Er riß sich los und ging in des Meisters Werkstatt hinüber. Leise trat er ein und blieb bei der Tür stehen, bis Niklaus ihn bemerkte und anrief. »Was ist, Goldmund?«
»Meine Figur ist fertig. Vielleicht kommet Ihr, eh Ihr zu Tische geht, einmal hinüber und seht sie an.«
»Gerne komme ich, gleich jetzt.«
Zusammen gingen sie hinüber und ließen die Tür offenstehen, daß es heller sei. Niklaus hatte seit längerer Weile die Figur nicht mehr gesehen und Goldmund bei der Arbeit ungestört gelassen. Jetzt betrachtete er das Werk mit schweigender Aufmerksamkeit, sein verschlossenes Gesicht wurde schön und hell, Goldmund sah seine strengen blauen Augen froh werden.
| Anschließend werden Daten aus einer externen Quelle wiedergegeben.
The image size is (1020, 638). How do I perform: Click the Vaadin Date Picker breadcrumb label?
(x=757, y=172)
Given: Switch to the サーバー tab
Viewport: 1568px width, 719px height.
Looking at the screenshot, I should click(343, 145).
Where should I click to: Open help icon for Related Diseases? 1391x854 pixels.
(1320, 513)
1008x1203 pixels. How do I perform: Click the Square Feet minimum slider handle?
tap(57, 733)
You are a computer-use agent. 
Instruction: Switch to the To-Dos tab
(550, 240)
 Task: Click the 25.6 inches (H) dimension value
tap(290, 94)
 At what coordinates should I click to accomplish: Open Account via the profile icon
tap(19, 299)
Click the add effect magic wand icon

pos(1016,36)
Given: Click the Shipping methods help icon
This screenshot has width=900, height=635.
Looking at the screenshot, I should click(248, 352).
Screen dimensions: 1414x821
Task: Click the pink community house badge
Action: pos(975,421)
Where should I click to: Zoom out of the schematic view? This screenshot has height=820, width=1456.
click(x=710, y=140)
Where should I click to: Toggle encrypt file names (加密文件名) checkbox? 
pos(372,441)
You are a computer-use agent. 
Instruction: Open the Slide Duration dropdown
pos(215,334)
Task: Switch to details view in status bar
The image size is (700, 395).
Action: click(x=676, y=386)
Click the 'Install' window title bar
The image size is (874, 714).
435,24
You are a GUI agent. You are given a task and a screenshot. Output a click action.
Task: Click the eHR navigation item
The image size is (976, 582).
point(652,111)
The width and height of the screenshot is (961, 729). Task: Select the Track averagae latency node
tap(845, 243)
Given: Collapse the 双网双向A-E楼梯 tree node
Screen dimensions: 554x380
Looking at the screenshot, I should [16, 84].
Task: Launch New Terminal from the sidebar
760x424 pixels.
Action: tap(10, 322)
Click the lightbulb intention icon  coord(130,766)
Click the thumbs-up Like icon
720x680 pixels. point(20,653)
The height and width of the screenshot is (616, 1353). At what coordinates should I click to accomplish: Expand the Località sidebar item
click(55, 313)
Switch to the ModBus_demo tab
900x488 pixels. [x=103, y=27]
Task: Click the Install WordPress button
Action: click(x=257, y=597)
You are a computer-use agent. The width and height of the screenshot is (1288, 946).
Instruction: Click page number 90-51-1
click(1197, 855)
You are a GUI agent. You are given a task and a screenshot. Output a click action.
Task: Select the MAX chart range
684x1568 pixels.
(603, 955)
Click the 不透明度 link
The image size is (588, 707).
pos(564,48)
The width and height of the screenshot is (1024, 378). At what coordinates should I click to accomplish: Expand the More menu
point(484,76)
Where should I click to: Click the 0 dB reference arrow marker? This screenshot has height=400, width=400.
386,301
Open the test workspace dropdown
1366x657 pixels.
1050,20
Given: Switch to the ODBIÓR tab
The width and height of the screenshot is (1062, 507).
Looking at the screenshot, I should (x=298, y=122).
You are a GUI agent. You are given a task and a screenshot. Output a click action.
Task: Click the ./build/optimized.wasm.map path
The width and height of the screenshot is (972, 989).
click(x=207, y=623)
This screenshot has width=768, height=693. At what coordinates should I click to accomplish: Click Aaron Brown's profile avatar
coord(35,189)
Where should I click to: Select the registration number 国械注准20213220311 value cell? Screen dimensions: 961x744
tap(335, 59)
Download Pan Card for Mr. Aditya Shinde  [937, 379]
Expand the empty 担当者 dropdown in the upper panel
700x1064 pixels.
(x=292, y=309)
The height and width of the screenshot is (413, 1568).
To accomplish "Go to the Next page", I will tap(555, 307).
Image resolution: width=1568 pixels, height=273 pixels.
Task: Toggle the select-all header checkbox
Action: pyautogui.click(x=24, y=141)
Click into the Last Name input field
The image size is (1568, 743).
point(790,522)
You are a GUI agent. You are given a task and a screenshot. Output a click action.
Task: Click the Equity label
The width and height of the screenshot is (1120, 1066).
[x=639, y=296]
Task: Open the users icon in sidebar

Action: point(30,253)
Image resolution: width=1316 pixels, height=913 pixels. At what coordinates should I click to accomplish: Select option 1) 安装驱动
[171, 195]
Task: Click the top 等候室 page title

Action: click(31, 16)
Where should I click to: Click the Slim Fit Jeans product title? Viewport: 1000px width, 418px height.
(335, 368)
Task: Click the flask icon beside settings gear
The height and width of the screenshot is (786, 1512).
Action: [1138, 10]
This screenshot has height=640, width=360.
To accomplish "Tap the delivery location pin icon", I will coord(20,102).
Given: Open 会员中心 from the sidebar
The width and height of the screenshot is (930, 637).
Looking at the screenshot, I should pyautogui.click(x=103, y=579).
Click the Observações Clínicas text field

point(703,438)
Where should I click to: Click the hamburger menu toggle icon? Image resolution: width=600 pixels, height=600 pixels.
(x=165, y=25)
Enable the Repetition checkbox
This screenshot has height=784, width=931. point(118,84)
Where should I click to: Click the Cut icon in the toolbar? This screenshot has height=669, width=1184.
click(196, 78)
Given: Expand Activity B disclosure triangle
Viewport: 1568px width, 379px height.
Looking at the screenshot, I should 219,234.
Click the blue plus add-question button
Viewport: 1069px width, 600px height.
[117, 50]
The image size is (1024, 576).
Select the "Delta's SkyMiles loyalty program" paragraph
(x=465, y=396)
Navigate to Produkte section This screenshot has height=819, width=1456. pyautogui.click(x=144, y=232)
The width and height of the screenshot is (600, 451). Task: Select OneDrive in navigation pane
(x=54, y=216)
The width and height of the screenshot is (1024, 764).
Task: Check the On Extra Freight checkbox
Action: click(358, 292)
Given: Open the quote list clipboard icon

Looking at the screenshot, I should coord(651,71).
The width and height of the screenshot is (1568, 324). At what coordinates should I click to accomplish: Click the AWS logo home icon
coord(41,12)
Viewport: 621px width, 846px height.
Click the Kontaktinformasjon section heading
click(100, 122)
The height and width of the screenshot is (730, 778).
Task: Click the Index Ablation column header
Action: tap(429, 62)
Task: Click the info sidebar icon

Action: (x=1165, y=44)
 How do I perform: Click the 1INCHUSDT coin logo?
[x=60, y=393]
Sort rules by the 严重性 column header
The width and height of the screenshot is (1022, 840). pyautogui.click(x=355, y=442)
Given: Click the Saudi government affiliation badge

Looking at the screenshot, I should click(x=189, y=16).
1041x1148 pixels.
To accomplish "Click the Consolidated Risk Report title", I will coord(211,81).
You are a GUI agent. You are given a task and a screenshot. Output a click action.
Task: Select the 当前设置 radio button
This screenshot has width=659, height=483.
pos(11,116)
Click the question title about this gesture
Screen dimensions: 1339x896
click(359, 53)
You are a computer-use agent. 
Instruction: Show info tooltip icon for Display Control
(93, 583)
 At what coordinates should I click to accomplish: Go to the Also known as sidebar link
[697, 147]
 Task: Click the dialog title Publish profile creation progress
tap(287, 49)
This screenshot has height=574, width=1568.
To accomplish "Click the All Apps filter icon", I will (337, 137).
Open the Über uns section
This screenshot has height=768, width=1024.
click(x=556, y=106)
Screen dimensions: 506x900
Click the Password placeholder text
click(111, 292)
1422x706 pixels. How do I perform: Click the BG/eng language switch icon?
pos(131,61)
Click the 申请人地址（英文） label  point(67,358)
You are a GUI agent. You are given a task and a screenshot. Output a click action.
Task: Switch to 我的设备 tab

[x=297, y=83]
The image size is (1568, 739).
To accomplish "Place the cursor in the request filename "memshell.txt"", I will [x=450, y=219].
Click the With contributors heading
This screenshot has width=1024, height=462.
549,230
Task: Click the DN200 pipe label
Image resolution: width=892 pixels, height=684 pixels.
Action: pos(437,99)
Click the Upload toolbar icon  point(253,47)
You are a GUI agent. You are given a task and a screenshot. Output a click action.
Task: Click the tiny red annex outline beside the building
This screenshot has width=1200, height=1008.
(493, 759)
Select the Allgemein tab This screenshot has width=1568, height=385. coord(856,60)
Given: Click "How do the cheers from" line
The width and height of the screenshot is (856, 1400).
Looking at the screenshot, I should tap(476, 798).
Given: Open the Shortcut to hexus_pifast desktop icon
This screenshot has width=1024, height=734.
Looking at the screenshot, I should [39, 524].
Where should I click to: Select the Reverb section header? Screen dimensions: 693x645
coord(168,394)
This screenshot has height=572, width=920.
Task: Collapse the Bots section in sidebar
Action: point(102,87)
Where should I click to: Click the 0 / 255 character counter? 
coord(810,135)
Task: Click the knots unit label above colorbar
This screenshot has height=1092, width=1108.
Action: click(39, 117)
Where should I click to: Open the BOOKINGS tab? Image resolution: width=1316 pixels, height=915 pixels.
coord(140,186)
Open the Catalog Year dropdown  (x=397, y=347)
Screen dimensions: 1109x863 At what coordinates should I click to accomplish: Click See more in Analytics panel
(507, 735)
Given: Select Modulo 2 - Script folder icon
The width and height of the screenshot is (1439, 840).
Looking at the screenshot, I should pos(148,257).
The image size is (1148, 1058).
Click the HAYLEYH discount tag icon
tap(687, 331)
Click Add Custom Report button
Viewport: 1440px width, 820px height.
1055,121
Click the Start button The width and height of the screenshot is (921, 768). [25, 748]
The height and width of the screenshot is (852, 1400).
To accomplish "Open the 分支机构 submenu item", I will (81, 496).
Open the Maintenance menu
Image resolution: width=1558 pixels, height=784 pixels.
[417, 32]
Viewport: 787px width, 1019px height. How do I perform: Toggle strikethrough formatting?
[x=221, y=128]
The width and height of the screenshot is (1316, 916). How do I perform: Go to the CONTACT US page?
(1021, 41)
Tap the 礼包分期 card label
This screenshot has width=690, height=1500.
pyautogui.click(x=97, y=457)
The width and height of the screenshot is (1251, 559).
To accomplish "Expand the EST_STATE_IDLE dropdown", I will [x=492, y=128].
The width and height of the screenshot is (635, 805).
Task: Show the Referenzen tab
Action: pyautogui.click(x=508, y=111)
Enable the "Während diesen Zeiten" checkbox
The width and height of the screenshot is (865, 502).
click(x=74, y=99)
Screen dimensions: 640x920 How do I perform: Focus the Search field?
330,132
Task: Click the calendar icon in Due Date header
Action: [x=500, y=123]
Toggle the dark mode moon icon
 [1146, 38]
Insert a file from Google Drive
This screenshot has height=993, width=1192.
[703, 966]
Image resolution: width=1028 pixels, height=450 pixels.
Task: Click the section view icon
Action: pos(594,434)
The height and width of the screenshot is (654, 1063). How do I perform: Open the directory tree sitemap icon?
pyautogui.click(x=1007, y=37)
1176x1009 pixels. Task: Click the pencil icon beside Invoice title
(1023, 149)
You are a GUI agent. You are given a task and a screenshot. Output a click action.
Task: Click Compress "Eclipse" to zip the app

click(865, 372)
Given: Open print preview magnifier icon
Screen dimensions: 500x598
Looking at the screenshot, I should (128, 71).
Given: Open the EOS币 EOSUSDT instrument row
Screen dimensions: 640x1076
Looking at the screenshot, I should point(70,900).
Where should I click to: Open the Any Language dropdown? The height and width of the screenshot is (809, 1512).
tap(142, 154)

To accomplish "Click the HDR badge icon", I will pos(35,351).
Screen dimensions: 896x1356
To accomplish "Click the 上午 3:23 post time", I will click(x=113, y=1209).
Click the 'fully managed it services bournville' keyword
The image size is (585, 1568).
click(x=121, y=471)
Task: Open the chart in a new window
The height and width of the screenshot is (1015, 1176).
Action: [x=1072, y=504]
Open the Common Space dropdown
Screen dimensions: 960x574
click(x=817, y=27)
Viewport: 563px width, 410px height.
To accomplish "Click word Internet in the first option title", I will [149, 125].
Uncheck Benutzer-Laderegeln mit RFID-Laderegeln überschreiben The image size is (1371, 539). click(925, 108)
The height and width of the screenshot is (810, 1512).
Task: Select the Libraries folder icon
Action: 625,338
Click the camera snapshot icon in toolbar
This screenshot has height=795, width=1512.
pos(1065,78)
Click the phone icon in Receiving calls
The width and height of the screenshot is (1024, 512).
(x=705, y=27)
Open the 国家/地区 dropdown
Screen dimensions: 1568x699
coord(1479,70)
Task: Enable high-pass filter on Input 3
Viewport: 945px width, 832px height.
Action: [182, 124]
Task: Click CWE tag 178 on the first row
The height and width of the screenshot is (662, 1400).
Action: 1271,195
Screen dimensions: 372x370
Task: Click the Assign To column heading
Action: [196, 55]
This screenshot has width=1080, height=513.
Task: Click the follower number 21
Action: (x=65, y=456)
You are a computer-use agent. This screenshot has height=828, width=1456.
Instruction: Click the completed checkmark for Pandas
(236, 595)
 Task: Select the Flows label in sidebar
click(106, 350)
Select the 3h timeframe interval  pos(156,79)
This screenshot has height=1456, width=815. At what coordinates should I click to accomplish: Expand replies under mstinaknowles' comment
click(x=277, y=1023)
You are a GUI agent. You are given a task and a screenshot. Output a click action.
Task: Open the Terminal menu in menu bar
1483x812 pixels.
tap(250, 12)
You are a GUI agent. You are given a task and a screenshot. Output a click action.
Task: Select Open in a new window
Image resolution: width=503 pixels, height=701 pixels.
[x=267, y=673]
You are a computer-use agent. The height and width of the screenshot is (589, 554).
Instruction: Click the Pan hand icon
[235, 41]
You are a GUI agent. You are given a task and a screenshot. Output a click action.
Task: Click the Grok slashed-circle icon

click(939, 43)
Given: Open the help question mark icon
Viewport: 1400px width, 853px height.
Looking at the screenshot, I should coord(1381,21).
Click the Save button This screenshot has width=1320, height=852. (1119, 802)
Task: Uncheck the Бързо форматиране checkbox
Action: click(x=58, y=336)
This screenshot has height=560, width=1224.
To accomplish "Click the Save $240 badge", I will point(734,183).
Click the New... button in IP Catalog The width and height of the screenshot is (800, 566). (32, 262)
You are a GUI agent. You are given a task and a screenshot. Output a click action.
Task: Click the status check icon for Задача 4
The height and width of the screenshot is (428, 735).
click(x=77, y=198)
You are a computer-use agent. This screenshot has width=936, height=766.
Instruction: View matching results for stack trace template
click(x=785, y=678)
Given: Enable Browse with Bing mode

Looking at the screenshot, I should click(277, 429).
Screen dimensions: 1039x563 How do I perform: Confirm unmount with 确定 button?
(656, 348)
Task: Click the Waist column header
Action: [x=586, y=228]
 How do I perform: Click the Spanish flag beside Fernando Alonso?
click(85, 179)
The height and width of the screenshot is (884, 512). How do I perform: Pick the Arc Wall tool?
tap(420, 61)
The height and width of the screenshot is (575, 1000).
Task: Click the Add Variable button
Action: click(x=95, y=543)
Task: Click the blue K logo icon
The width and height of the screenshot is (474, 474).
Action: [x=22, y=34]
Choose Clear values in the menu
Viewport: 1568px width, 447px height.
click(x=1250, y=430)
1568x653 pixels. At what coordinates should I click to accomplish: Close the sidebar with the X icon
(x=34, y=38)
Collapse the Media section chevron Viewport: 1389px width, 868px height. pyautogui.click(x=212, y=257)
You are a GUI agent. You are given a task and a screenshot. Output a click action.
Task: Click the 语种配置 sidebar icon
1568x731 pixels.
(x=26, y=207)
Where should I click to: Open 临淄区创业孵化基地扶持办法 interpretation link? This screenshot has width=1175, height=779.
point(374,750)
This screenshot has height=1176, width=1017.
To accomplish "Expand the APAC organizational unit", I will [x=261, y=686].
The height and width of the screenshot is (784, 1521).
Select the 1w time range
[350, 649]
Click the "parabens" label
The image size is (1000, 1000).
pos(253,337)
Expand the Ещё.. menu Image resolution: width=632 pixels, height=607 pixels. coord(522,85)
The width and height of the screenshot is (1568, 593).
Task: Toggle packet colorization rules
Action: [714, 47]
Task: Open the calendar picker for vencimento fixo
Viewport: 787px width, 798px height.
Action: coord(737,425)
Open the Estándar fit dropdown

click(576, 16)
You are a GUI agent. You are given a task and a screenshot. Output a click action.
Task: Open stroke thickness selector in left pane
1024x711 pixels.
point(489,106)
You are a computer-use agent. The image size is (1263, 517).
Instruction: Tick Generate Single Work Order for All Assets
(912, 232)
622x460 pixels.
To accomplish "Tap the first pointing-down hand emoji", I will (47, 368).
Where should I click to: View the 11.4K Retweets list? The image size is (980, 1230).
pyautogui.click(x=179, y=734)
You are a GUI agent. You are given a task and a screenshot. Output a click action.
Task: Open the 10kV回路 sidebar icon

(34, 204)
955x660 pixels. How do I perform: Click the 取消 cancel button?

»Es ist gut«, sagte der Meister. »Es ist sehr gut. Es ist dein Gesellenstück, Goldmund, du hast jetzt ausgelernt. Ich werde deine Figur denen von der Zunft zeigen und werde verlangen, daß sie dir dafür den Meisterbrief geben, du hast ihn verdient.«
Goldmund legte auf die Zunft wenig Wert, aber er wußte, wieviel Anerkennung die Worte des Meisters bedeuteten, und freute sich.
Indem Niklaus nochmals langsam rund um die Figur des Johannes ging, sagte er mit einem Seufzer: »Diese Gestalt ist voll von Frömmigkeit und Klarheit, sie ist ernst, aber voll Glück und Frieden. Man sollte meinen, es habe sie ein Mensch gemacht, in dessen Herzen es sehr hell und heiter ist.«
Goldmund lächelte.
»Ihr wißt, daß ich in dieser Figur nicht mich selber abgebildet habe, sondern meinen liebsten Freund. Er ist es, der die Klarheit und den Frieden in das Bild gebracht hat, nicht ich. Ich war es ja eigentlich nicht, der das Bild gemacht hat, sondern er hat es mir in die Seele gegeben.«
»So mag es sein«, sagte Niklaus. »Es ist ein Geheimnis, auf welche Art solch ein Bild entsteht. Ich bin nicht eben demütig, aber ich muß sagen: ich habe viele Werke gemacht, die weit hinter deinem zurückbleiben, nicht an Kunst und Sorgfalt, aber an Wahrheit. Nun, du weißt wohl selbst, man kann ein solches Werk nicht wiederholen. Es ist ein Geheimnis.«
»Ja«, sagte Goldmund, »als die Figur fertig wurde und ich sie ansah, dachte ich mir: etwas solches kannst du nicht wieder machen. Und darum glaube ich, Meister, ich werde mich in Bälde wieder auf die Wanderschaft machen.«
Verwundert und unwillig blickte Niklaus ihn an, seine Augen waren wieder streng geworden.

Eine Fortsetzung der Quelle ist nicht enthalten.